Dozing polar bear, Indianapolis Zoo

Thursday, December 14, 2006

O Fir tree dark

Back in the early part of November, the family and I were exploring in the Cascades, and we came upon a Christmas tree farm. That happens a lot. Oregon is the largest Christmas tree producing state in the union, along with North Carolina, where I also used to live. But as we approached the neat lines of trees, we saw a helicopter zinging back and forth over the grove. It had a magnet attached, and would pick up a tree, zip back to a large truck, drop it, and repeat the process. Harvest time! It was riveting in its way. I shot a few frames, and the husband, kid and I stood gazing at it for a long while. Mr. T even shot some video, with permission of the folks onsite:



I doubt many people pause to consider Christmas tree production as a form of agriculture. Likely, even fewer consider the environmental impacts of our societal fixation with parking cultivated evergreens in our houses and adorning them with lights and ornaments (which were probably manufactured in China and shipped here on container ships). I'm quite fond of Christmas trees myself. And Americans are not about to give up those trees anytime soon. But what are the impacts, and what are the alternatives?

Christmas tree farming isn’t totally devoid of environmental benefits. Like any other trees, they’re carbon sinks. But – you knew that was coming – an Ohio State University study found that pine plantations are not as effective at retaining carbon as hardwood or natural pine forests. That same study estimated that an area the size of Los Angeles is converted to pine plantations each year. So, replacing hardwoods and natural pine with pine plantations is a net negative, carbonwise.

And that’s not all.

Christmas trees farms also rely significantly on pesticides. (Though it appears there is some debate about how much.) There are, naturally, human and environmental costs to this.
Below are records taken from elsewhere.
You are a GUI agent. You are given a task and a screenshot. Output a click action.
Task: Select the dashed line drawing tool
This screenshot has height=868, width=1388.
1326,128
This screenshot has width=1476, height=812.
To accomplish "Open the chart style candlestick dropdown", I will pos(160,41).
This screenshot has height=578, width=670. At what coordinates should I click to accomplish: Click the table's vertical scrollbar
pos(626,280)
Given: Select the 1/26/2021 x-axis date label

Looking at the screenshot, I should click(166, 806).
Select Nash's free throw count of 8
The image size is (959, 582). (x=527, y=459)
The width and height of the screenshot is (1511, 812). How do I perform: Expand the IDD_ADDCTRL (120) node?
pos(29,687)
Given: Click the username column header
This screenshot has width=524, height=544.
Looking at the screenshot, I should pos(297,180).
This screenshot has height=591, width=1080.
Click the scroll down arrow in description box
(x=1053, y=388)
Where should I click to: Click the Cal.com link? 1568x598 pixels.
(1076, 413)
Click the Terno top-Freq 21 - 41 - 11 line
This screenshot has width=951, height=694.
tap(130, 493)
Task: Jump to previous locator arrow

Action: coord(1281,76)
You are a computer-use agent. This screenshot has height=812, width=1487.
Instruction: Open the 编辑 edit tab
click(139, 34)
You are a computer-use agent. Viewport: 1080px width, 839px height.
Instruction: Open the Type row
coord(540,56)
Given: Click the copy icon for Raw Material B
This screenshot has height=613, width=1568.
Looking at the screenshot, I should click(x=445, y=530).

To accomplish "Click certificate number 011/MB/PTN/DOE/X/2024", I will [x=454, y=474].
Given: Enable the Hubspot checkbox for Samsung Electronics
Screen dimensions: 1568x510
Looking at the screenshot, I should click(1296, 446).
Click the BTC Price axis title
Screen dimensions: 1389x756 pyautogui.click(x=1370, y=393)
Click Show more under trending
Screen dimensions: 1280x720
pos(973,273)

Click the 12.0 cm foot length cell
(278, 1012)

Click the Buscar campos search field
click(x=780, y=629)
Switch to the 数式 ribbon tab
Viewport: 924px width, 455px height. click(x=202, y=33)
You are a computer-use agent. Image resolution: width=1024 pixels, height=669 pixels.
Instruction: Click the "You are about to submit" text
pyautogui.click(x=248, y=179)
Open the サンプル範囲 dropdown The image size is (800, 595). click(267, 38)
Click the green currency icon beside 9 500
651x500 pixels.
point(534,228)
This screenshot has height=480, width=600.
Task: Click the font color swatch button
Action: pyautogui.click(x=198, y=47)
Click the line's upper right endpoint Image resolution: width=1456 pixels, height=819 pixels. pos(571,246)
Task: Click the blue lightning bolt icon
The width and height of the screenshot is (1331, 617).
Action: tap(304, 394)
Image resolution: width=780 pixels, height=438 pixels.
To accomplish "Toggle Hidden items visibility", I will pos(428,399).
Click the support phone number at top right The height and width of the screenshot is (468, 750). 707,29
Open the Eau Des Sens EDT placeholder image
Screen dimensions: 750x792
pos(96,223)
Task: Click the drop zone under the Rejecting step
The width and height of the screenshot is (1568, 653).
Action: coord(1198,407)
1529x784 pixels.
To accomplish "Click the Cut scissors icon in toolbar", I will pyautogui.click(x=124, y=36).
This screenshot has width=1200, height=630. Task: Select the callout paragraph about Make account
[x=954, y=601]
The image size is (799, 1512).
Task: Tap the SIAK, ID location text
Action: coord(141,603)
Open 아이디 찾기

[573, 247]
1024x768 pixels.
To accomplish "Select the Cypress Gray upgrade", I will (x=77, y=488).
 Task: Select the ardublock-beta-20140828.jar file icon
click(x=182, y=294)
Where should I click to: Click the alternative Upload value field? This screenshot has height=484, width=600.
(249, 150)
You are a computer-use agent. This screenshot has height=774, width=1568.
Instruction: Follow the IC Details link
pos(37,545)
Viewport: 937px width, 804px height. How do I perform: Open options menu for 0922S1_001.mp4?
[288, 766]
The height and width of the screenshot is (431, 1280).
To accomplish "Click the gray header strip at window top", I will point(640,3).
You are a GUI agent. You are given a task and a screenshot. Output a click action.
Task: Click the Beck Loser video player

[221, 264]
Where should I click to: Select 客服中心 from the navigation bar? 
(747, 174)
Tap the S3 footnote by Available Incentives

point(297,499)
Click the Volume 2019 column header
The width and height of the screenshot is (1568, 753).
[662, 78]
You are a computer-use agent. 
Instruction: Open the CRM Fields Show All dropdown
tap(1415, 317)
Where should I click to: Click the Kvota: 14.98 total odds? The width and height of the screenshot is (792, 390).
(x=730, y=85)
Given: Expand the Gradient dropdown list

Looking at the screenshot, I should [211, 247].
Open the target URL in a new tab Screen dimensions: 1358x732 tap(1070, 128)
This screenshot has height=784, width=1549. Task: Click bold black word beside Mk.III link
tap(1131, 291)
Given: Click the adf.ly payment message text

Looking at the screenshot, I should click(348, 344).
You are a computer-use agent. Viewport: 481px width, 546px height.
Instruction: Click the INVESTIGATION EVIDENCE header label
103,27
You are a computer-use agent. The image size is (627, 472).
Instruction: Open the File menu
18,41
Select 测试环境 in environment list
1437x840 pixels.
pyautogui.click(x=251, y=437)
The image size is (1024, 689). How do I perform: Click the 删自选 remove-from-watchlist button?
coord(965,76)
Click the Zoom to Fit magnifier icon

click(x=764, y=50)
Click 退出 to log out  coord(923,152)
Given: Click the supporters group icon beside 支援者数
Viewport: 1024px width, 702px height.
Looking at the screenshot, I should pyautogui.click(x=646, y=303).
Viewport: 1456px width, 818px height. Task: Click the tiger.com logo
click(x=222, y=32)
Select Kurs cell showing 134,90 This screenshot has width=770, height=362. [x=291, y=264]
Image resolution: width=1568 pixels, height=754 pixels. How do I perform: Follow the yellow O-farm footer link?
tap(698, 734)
Aside from the degree to which properly applied pesticides endanger environmental and public health, which also appears to be a matter of debate*, it’s important to note that not all pesticides are applied properly.

This article observes that many (often Spanish-speaking) farmworkers often receive little training in pesticide use. What’s more, the instructions on the containers are written in English, a language many don't understand. In addition, many of these seasonal farmworkers live very near the fields on which those pesticides have been sprayed, further ratcheting up their exposure.

And yet, while some Christmas tree growers are moving toward pesticide-free practices, they are still few and far between. That the organic Christmas tree market is still so small suggests to me that most folks buy organic to avoid ingesting harmful substances, and that concerns for putting pesticides into the environment and worker pesticide exposure are less a part of the collective consciousness.

You may have a hard time finding an organic tree. Even living in Oregon, I have yet to find an outlet for organic trees. Go here to determine if you can get one in your area.

2007 Update: There are quite a few folks googling their way onto this post. If you find a source for organic trees and/or greenery, would you kindly let us know in a comment on this post? Lots of people are looking, and it would be lovely if they could find something.




*The Agricultural Health Study, a long-term study of farm families and commercial pesticide applicators in Iowa and North Carolina, has found that farmers generally have a lower cancer risk than the general public, but:

“Other findings include the suggestion of an association between exposure to specific pesticides and higher risk of specific cancers. The suggested associations include: prostate cancer and methyl bromide, immune/blood cancers and alachlor, lung cancer and chlorpyrifos, and some evidence of increased breast cancer associated with exposure to several pesticides."

2 comments:

JLB said...

Thank you so much for addressing some of these issues with Christmas tree farming. The pesticide usage issue is one that really nags at my mind, and I too would like to see an increase in organic Christmas tree farming. Still, I think that it's great to purchase locally-grown trees, and even better to buy live ones, and plant them in the ground! :)

Here is another place where you can look for organic trees:

http://www.ecobusinesslinks.com/organic_christmas_trees.htm

Not the prettiest site, and it's a short listing, but it gets the job done.

By the by, the helicopter thing sounds so awesome... I hope you can share one of those pictures!

JLB

JLB said...

Oh yes, yes! Thank you so much for sharing that video clip - absolutely excellent!